Com a criminalização, o tráfico se consolidou como uma atividade de alcance global, impulsionando a formação de organizações que disputam territórios e utilizam a violência para proteger mercados.
Para Nery, essa transformação é fundamental para compreender os efeitos da chamada guerra às drogas. Práticas anteriormente inseridas na cultura e na história de diferentes povos passaram a integrar uma estrutura econômica marcada pela corrupção, exclusão e violência.
Os reflexos de uma sociedade medicalizada
Ao analisar os impactos das políticas de repressão, Antônio Nery chama atenção para a concentração do debate nas substâncias consideradas ilegais. Segundo ele, setores como a imprensa, a medicina, a psicologia, a política e a segurança pública frequentemente apresentam essas drogas como responsáveis pelos principais problemas sociais.
Essa abordagem, no entanto, deixaria em segundo plano os danos associados ao consumo de produtos legalizados, como álcool, tabaco e medicamentos. Essas substâncias são produzidas e comercializadas por grandes indústrias e também estão relacionadas a graves consequências para a saúde pública.
O professor define a sociedade contemporânea como profundamente medicalizada e dependente de diferentes substâncias químicas.
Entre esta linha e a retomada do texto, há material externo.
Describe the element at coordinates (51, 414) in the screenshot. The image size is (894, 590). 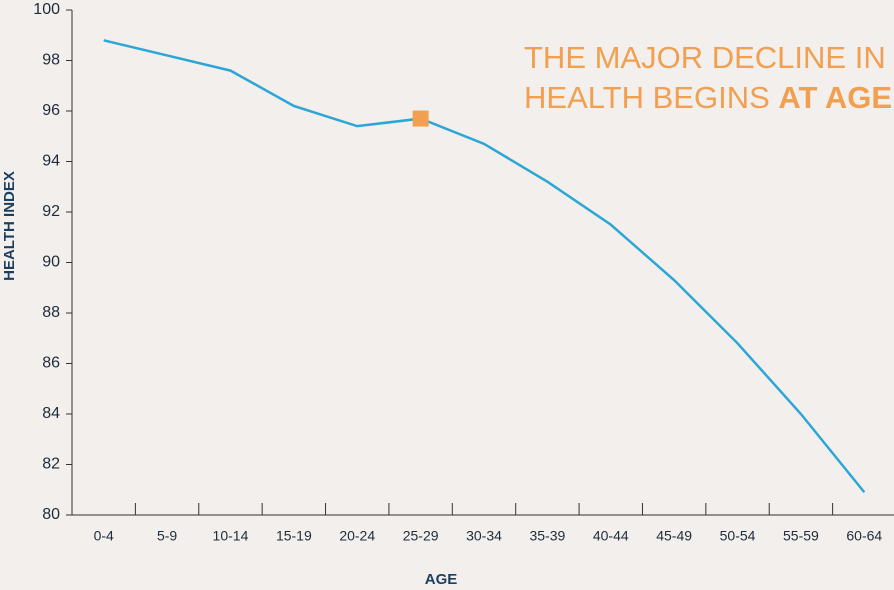
I see `y-tick-label: 84` at that location.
Para ele, restringir a discussão às drogas ilícitas impede uma análise mais ampla sobre os hábitos de consumo e seus impactos.
Nesse contexto, uma política de saúde baseada na redução de danos busca reconhecer a realidade de cada usuário e diminuir os riscos relacionados ao consumo, sem exigir necessariamente a abstinência como condição inicial para o atendimento.
A ausência de estrutura adequada no SUS e o estigma que ainda envolve essa abordagem, contudo, dificultam a ampliação dos serviços. O desafio passa pela construção de uma política capaz de substituir a lógica da exclusão por ações de acolhimento, prevenção, assistência e cuidado continuado.